Monday, February 04, 2008

Chapter 9 Sampling Distributions

Welcome to the beginning of inferential statistics! Your test is Thursday February 7.

Elaborate response to a question about mu and x-bar is in the comments section below. Don't miss it.


Work all the problems on the latest problem worksheet for homework Tuesday.

Mean of sampling distribution = mean of population regardless of shape of distribution

Std dev of sampling distribution = std dev of population divided by sqrt (n) regardless of shape of distribution as long as sample does not exceed 1/10th population.


Central Limit Theorem

Case 0: Underlying distribution is normal à sampling distribution is AUTOMATICALLY normal. The Central Limit Theorem DOES NOT APPLY. It isn't needed.

Case 1: If the sample is tiny (less than or equal to 10), then the population distribution must be nearly normal for the Central Limit Theorem to kick in.

Case 2: If the sample is moderate (up to about 35), then the population needs to be mound shaped without outliers for the Central Limit Theorem to kick in.

Case 3: If the sample is large, then the Central Limit Theorem kicks in.

****Write the implications of the Central Limit Theorem in your own words.

Thus, the answer to the questions at the end of problems .27 and .28 from Friday are that we DID NOT need the underlying distribution to be normal for us to use the formulas for the mean and the std dev of the sampling distribution (mu x = mu x-bar and std dev x-bar = std dev x / sqrt n, as shown in the text). Knowing that the distribution of x is Normal or knowing that the CLT applies is essential to working the sampling distribution problems using Normal methods.

HW: Problems 17 through 19 on the w/s from last week AND problems 8.34-8.36 on the w/s we handed out in class today.

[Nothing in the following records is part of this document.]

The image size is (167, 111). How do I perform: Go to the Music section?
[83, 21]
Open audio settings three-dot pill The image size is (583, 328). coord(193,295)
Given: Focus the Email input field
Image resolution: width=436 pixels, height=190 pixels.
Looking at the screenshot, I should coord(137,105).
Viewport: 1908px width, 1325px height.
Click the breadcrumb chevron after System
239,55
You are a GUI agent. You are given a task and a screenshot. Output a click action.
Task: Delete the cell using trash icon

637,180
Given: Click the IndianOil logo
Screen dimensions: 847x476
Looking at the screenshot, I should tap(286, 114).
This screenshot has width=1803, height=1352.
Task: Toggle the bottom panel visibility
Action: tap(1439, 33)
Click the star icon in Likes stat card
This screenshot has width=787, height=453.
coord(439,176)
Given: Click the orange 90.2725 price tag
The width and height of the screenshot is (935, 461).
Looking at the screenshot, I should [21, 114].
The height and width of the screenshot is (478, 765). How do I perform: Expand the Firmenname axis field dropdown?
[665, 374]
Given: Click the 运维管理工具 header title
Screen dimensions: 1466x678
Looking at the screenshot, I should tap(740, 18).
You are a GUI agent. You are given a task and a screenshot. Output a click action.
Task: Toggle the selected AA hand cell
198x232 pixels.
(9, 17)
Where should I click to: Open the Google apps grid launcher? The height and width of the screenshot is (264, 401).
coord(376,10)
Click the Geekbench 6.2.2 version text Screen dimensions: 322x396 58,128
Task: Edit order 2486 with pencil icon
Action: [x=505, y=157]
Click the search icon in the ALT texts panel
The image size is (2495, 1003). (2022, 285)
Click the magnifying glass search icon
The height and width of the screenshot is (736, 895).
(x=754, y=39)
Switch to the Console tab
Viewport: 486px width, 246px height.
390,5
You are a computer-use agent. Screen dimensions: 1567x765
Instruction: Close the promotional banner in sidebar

Here's an applet that will help to show what happens to the distribution of the sample means as the sample size increases and as the distribution of the population is more or less normal. Set the radio buttons to show only the sample means and sample 100 at a time.
http://wise.cgu.edu/sdmmod/sdm_applet.asp

As you saw in the histograms today, the larger the sample size, the narrower the distribution of sample means. In fact, the standard deviation of the distribution of sample means shrinks proportionally to 1/( square root of the sample size)[the std dev of the sampling means = sigma of x times 1/sqrt n]. You'll see this in your READING of section 9.3 and practice it in your HOMEWORK for the weekend: 9.26 through 9.29.

For those who need to refresh their understanding of histograms, do problems 1.4 and 1.41 by hand.

Don't forget about CiCi's on Sunday if you are available.

What is the probability. . . ?http://www.time.com/time/health/article/0,8599,1707541,00.html?cnn=yes

Due Friday: Work problems 12-16 on the handout. Be an expert on these proportion problems and normal approximation for the binomial before you come to class. Friday we start sampling distributions for sample means.

Due Thursday: Problems 8-11 on the handout.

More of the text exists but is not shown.